[Collection entries]
┌──

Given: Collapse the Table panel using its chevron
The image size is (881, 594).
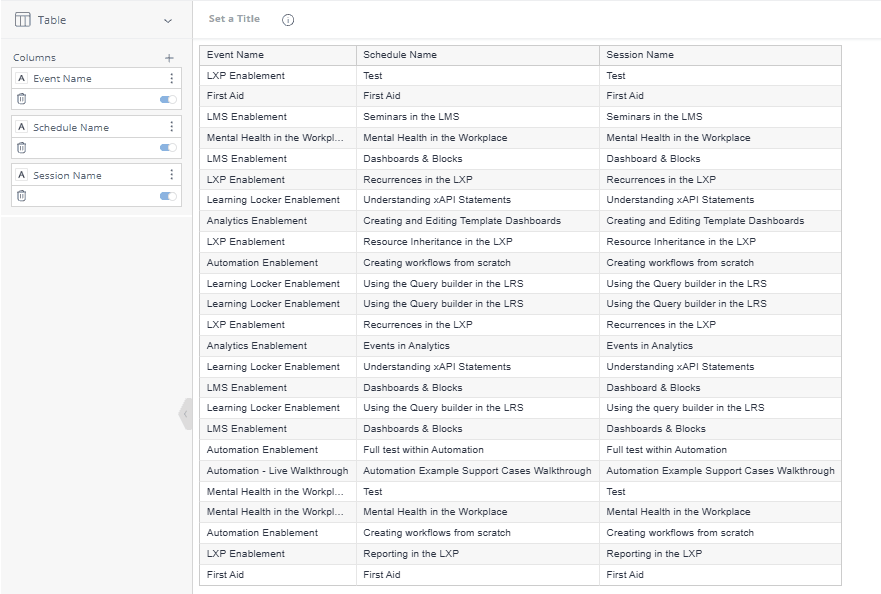Looking at the screenshot, I should (x=169, y=20).
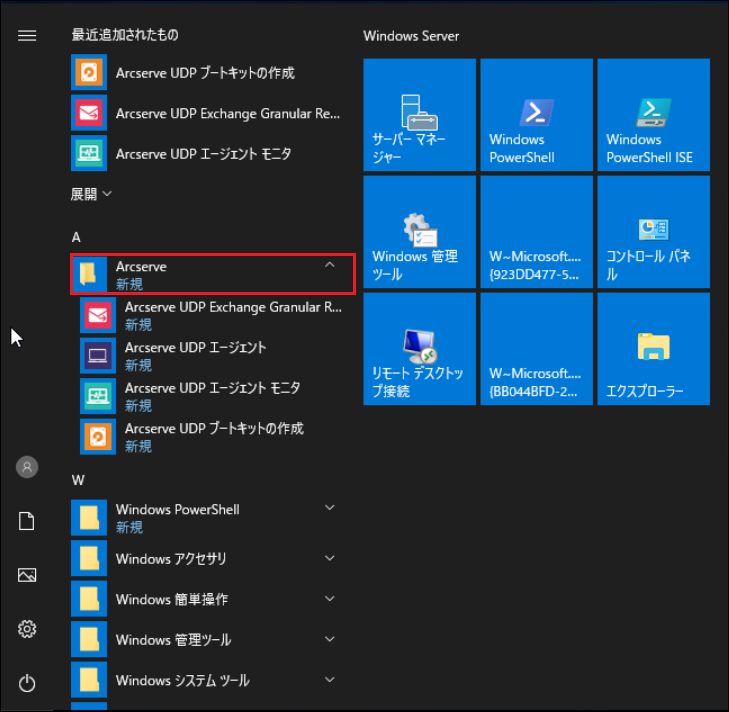Open the Settings gear icon
The width and height of the screenshot is (729, 712).
point(27,629)
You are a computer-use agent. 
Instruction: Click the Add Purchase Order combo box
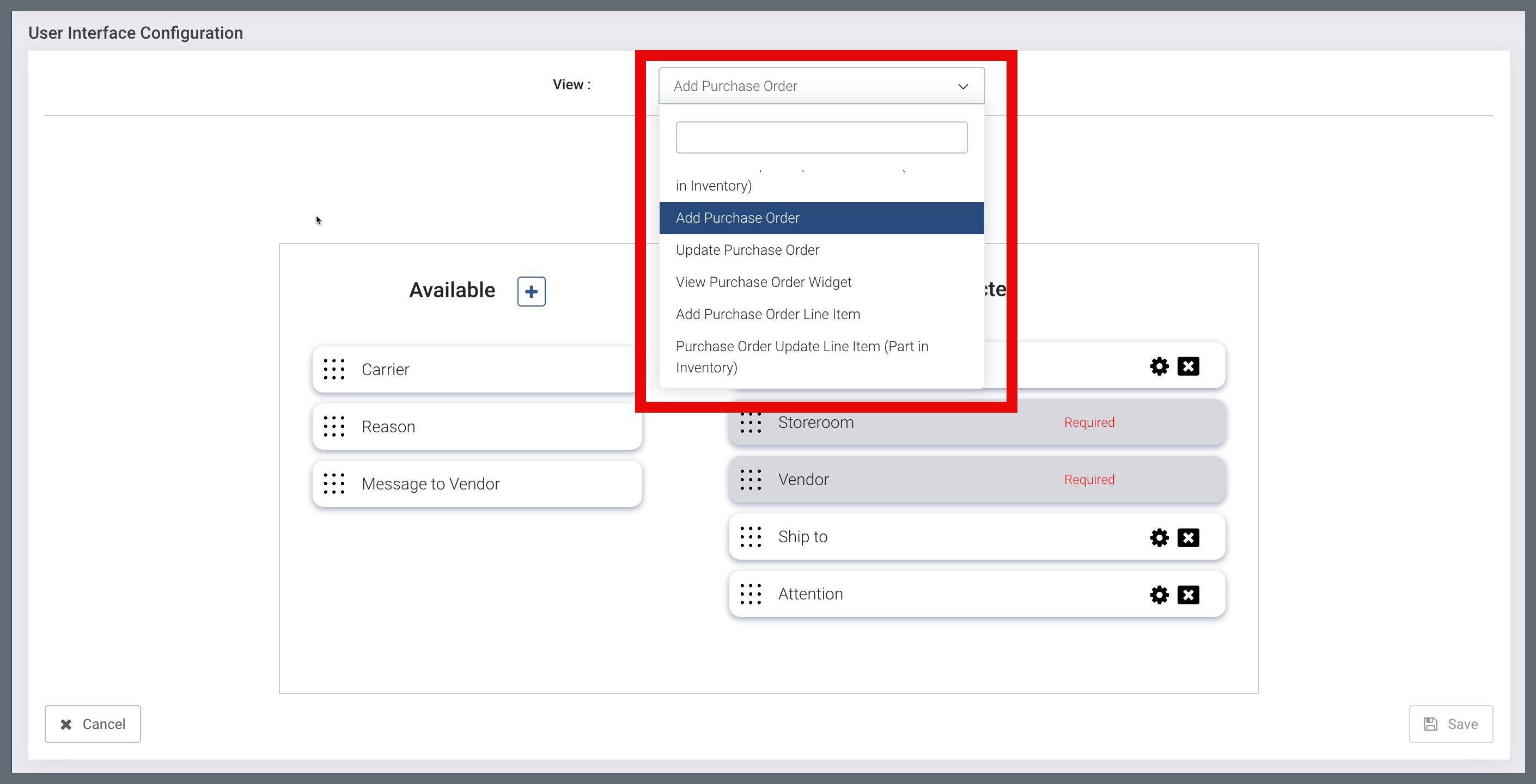coord(805,86)
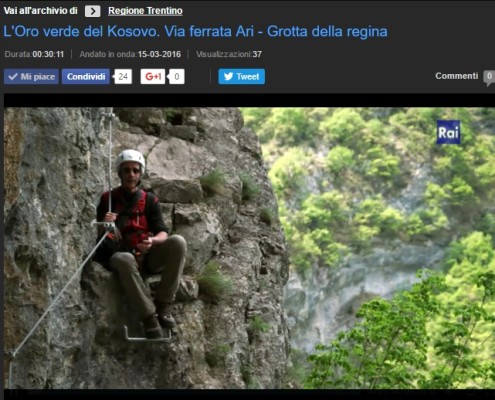Open the Regione Trentino archive link
This screenshot has width=495, height=400.
(145, 11)
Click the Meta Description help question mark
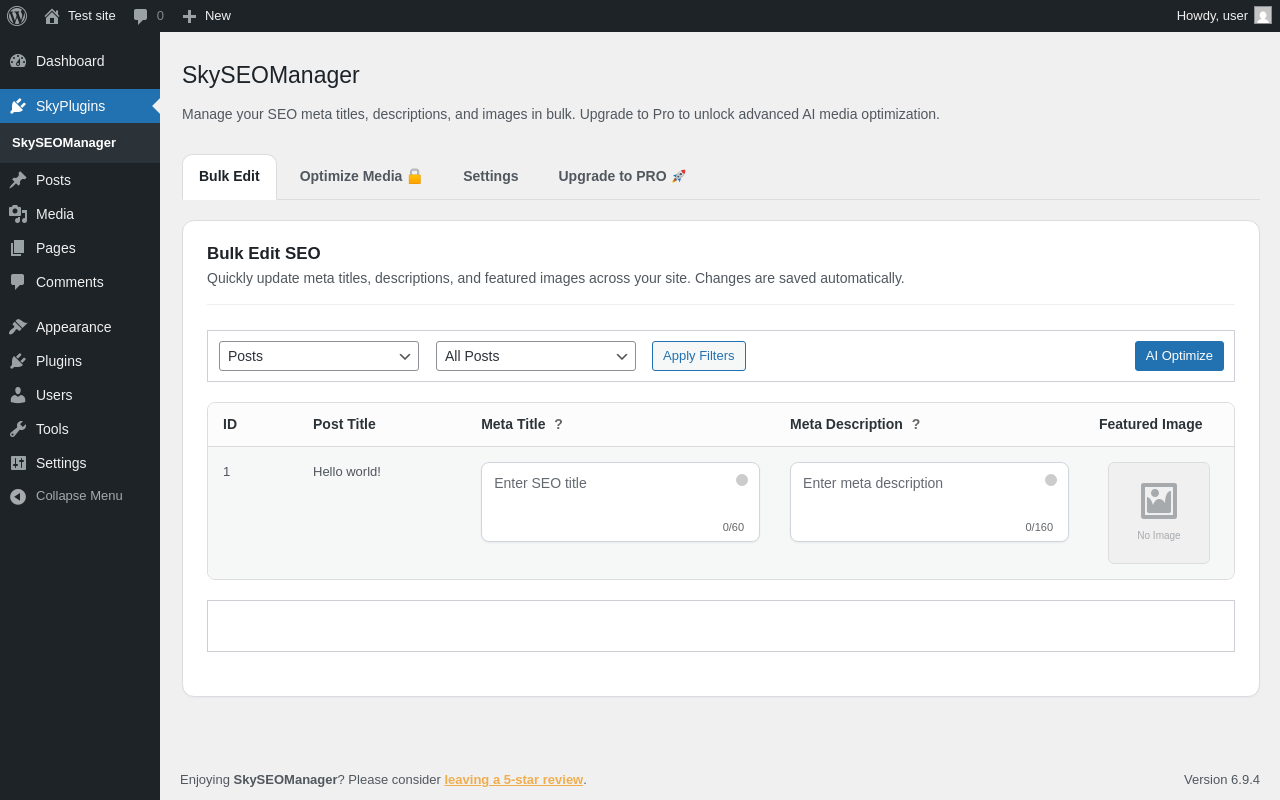 pyautogui.click(x=915, y=424)
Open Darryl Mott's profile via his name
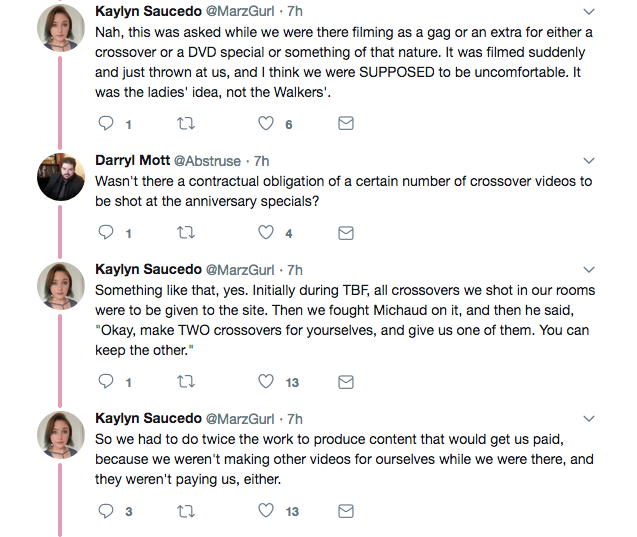Viewport: 637px width, 537px height. pos(132,160)
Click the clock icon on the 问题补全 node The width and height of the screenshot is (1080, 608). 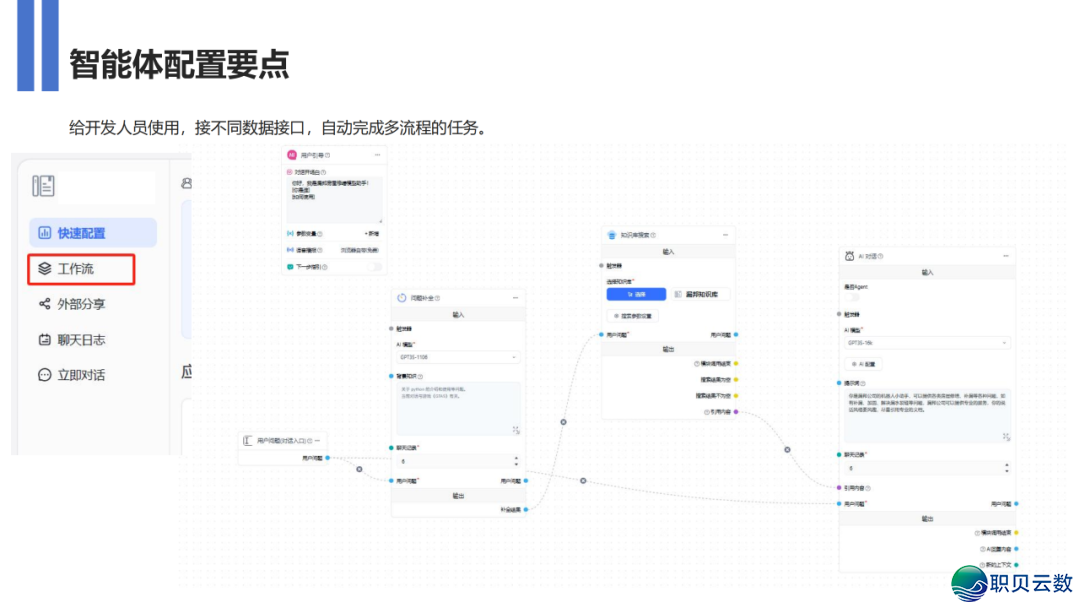[x=401, y=297]
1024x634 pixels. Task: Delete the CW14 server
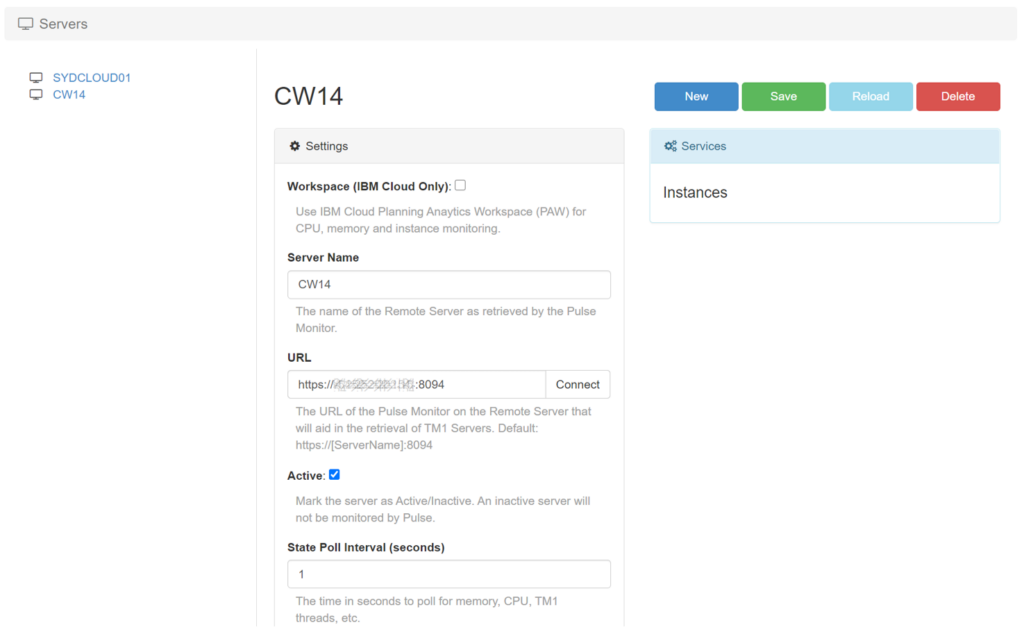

└──

- Given request
Please edit the lines beginning at the line that has "You are a computer-use agent." and stopping after the line that has "pyautogui.click(x=915, y=424)", changing "combo box" to "dropdown" and keeping everything else the same. Leave the pictures out of your answer.

- Solution to the exercise
You are a computer-use agent. 
Instruction: Click the Add Purchase Order dropdown
coord(805,86)
Open the Regione Trentino archive link
This screenshot has width=495, height=400.
(145, 11)
Click the Meta Description help question mark
 pyautogui.click(x=915, y=424)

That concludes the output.